Reviews for My Life As A Walking Cliche
Guest chapter 24 . 2/6/2017
This is a good story, but you portrayed LGBT very wrongly. Also, I feel like you made girls look very weak and dependent in it.
mysterygirl450 chapter 17 . 10/12/2015
Oh, my god. That is all I can say. Oh, my god, this is such an excellent story. On chapter 17 and I still have no idea who Morgan is going to end up with. This is amazing.
Guest chapter 27 . 11/15/2012
I really liked this story, it had some pretty funny parts, towards the end though she started to act really babyish which was...well a little annoying. I thought she would end up with either Liam or Blaise I felt they had a lot more chemistry, even dev, the whole her and hawk thing didn't really connect for me, but over all I really enjoyed this please continue to write!
socialbutrfly1379 chapter 27 . 12/4/2011
This story was... Pretty awesome. I love it.
64ShatteredButterflys chapter 27 . 5/20/2011
This was really cute I liked it!
AmatureAuthor fanfic name chapter 3 . 11/28/2010
:O FOR THE WIN! *epic!*
mewlexi chapter 27 . 10/6/2010
Lauren chapter 4 . 8/8/2010
Another interesting chapter. I'm off to the next! :P
Lauren chapter 3 . 8/8/2010
Well, that was just a lovely twist! I shudda seen it coming - his name is Merlin! Of course her parents would pick him!

I'm really enjoying this story so far! I like the way you have thought it out.

Lauren chapter 2 . 8/8/2010

I'm definitely getting into this more as there is the presence of BOYS! Tee hee. I like how Morgan notices Hawk's body (not face) first. She is becoming more relatable to me.

I can't believe that her parents SUGGESTED her to go to an all boys boarding school. :O Lucky her ;)

ANYWAYS. I thought this chapter was fantastic. I think the way you write in third-person (and with some of Morgan's thoughts added in italics) was much more fluid and easier to read than the first chapter with Morgan's diary.

Great job! I am intrigued to read more and find out about this arranged marriage. 0.o

-Lauren :)
Lauren chapter 1 . 8/8/2010
HI. So it's my first time reading this. :D

I find that this first chapter is a little... repetitive. And I don't entirely understand Morgan or relate to her. For instance, she's starting a diary because her life is "way too surreal", but also because she's "bored"? I also haven't decided if I like all of Morgans "Hey!"s and "ugh"s and "argh"s. Just not sure if they are totally necessary.

I like the idea of you using her writing a diary to introduce her character, but I think this particular chapter could use some tightening/condensing/revising in general.

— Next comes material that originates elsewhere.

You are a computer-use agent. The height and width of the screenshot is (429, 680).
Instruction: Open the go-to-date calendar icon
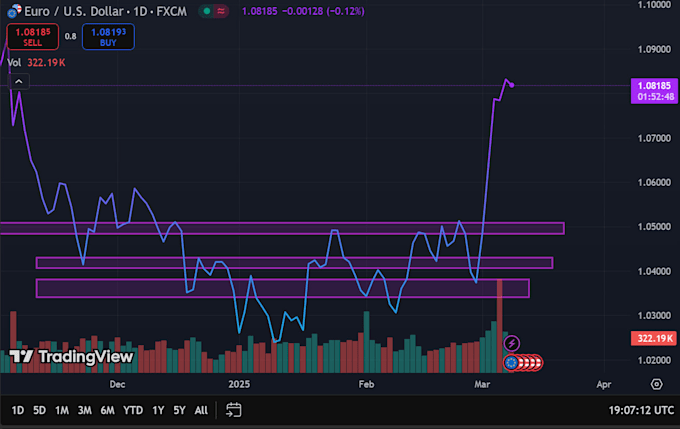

Don't get me wrong though! Hope I don't come off mean; I am just trying to offer my opinion as constructive criticism. Not that I really know anything about writing, but that's how I felt at the first chapter! I hope you continue to enjoy writing for yourself and perhaps one day get published!

Well done on this start. I am excited to read more of this story! :)

Random chapter 27 . 7/24/2010
Super cute and amusing, even though it was very cliche I couldn't help but fall in love with the characters. A very captivating short story.
Finn McCool chapter 2 . 11/30/2009
I vaguely remember a friend telling me about a manga that had a similar premise...
Finn McCool chapter 1 . 11/30/2009
So far so good, im at the end of the prologue. The style is novel to me, but i don't get out much literarily.

p.s. i like the name morgan. just in general, im predisposed to the name morgan.
Mxya chapter 27 . 11/10/2009
Absolutely loved this story, it was halarity! well done!